Backpacks are available almost everywhere when the back to school shopping frenzy begins and you can find inexpensive backpacks in drugstores, supermarkets, discount stores and department stores. Sometimes you can even find them in craft stores, for decorating yourself. Sporting goods stores, luggage and leather stores also sell a lot of backpacks, but these are generally more expensive.
You can get backpacks for as little as $10.00 all the way up to well over $200.00, this price range, is for backpacks that young children up to college level use for book bags. If you want packs for camping or serious hiking, you can expect to pay much more. Here we will deal with backpacks that are generally used by students of all ages.
With very young children who don’t really need a backpack, but who want them because they’ve seen one with Spider Man or Barbie, or because their older sibling has one. Sometimes nursery schools will allow a child to bring a pack to school with their “lovey” in it, and others will not allow them. For this age and purpose an inexpensive character backpack would be fine, in fact this type of bag might even work through first grade.
After that, you will need to find a bigger, sturdier backpack, that can hold textbooks, workbooks, papers, crayons, and pencils, plus whatever else your daughter decides to bring to school. You can still find inexpensive backpacks for the older children. The question is, are they safe and back friendly?
Many America children above the 2nd grade level, carry backpacks that weigh as much as ¼ of their body weight. Because of this, Pediatricians, Orthopedists and parents are seeing an increasing number of complaints about back, neck and shoulder pain as well as numbness in the arm and hands, which can not be attributed to anything other than too heavy, improperly worn backpacks. Some experts say that a child can safely carry 20% of their body weight, but most recommend no more than 10-15% of the child’s body weight.
Doesn’t sound so bad does it? But for a 50 pound child that is 7and ½ pounds bouncing against her back, every day morning and evening, which can cause repetitive impact injury. Another problem is that narrow unpadded shoulder straps, can dig into the shoulder causing pain, numbness and tingling in the hands and arms. Can these problems be solved?
Yes if you get your child the right backpack and insist that she wear it properly. At the very least you should get a backpack that has wide padded shoulder straps, padded back and a waist belt. This belt helps to stabilize the load and keeps the pack from bouncing against the back. These packs are more expensive than the ones most kids carry but well worth the extra money.
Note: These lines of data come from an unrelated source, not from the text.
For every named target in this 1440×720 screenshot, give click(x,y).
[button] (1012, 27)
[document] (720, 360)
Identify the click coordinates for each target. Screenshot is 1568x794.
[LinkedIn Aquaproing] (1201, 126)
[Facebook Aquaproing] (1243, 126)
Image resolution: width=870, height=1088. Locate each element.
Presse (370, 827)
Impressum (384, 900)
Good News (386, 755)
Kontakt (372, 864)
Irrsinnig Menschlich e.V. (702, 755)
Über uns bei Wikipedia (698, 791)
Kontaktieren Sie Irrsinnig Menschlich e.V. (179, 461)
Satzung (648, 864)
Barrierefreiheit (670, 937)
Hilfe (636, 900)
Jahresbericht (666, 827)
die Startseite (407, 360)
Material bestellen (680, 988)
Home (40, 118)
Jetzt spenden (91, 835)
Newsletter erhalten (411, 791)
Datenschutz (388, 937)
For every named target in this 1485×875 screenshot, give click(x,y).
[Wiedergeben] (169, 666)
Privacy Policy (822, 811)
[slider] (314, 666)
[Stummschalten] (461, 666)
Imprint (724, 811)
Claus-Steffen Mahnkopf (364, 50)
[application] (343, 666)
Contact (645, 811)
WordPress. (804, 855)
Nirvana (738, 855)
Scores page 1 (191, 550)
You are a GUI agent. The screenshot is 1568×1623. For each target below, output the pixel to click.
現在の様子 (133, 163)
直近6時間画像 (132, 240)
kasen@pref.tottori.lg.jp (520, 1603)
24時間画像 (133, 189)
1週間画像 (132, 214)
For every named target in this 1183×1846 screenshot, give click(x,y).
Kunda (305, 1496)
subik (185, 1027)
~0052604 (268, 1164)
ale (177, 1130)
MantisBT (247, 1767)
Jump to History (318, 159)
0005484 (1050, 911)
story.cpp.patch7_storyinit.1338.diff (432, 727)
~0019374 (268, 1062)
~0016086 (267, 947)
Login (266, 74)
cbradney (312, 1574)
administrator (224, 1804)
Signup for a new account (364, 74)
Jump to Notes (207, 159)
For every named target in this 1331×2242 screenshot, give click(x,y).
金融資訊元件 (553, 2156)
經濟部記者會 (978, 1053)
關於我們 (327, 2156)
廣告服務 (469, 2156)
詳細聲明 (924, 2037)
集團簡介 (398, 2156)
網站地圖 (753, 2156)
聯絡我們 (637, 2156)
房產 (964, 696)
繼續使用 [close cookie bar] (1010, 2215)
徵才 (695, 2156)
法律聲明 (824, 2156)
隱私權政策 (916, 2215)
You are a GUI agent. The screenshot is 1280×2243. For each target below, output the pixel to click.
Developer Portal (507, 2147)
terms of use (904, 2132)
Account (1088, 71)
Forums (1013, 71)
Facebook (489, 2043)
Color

You can get one from a well known reputable company, for about $60.00 which isn’t as bad as it sounds, These bags are made of very durable material, have the basic safe backpack features, and have a lifetime warranty. If a zipper breaks, you send it back and the company will replace or repair it.
There are additional features on some backpacks that add to the price of the pack. Some of these bags come with chest and side straps that help in stabilizing the load and also distribute the weight of the load across the back and abdominal muscles, the two strongest muscle systems in the body.
These added features can add significantly to the cost of the backpack. My advice is to get the best you can afford and definitely get one that has at least the waist strap. If you do a web search, you can often find a wholesaler for these back packs, which can actually make this backpack inexpensive in reality.